WRITTEN TASK
List every line of the records that contains the string "pixels", matching case exactly, and copy each one in full.

Saved data entries
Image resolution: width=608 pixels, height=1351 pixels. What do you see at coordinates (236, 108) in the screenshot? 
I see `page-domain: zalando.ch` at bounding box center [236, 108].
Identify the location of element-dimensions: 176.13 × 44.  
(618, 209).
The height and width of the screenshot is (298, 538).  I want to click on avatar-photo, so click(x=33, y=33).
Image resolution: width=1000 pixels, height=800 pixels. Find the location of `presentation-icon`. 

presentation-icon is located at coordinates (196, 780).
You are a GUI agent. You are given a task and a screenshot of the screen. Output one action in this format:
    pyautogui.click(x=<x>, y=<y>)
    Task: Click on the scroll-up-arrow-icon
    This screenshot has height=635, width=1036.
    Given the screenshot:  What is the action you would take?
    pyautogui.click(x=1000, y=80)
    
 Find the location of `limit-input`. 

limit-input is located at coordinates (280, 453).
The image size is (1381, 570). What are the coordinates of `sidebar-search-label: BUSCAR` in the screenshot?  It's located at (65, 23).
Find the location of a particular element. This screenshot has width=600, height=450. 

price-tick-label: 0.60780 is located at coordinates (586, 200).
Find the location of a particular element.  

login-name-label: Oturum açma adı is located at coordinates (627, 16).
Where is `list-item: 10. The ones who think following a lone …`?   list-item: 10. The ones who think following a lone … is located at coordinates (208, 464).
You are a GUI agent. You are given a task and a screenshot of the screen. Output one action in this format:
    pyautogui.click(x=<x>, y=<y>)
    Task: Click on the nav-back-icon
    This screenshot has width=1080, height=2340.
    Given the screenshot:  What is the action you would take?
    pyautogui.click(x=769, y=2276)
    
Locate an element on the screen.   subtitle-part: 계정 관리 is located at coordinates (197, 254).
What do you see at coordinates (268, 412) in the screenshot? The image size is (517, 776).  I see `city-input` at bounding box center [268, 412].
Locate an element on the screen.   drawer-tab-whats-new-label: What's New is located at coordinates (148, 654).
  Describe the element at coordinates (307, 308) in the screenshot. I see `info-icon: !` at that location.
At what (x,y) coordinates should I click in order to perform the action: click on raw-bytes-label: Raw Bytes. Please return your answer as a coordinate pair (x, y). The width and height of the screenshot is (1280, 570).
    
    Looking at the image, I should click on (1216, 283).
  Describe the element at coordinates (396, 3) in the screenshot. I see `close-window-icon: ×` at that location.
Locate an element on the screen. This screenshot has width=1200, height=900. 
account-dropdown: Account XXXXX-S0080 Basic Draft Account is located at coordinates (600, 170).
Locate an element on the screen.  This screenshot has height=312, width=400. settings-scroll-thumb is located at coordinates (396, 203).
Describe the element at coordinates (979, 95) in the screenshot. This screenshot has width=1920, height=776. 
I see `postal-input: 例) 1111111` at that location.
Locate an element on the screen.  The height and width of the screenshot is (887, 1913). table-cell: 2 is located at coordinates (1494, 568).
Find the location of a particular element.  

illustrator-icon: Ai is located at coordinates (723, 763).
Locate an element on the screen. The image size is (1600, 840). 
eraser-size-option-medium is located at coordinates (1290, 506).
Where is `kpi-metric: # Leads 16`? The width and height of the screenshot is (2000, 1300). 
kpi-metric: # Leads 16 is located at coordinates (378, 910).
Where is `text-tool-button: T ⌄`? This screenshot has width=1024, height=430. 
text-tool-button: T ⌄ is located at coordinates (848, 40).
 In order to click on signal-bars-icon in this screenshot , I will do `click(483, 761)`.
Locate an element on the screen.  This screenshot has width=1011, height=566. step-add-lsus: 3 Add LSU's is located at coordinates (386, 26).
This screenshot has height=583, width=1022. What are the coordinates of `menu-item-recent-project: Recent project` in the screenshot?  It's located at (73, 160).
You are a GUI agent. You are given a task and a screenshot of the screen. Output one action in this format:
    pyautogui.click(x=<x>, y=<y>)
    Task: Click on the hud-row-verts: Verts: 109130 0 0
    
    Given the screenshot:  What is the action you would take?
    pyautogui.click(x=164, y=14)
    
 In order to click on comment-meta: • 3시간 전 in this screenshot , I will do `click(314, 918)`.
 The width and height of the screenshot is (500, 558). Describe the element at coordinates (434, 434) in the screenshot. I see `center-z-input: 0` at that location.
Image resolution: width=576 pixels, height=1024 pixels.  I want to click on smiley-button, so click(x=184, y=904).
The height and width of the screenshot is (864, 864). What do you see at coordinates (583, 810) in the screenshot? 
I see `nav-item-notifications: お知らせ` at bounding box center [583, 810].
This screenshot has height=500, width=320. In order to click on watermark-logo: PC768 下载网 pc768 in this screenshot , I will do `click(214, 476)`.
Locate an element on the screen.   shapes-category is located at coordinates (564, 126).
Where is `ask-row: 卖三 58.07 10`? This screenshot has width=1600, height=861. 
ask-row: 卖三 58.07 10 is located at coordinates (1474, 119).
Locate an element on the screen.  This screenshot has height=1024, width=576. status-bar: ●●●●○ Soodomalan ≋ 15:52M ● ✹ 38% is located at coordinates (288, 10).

ANSWER BOX
Image resolution: width=608 pixels, height=1351 pixels. What do you see at coordinates (236, 108) in the screenshot? 
Image resolution: width=1000 pixels, height=800 pixels. Find the location of `presentation-icon`. 
Image resolution: width=576 pixels, height=1024 pixels.  I want to click on smiley-button, so click(x=184, y=904).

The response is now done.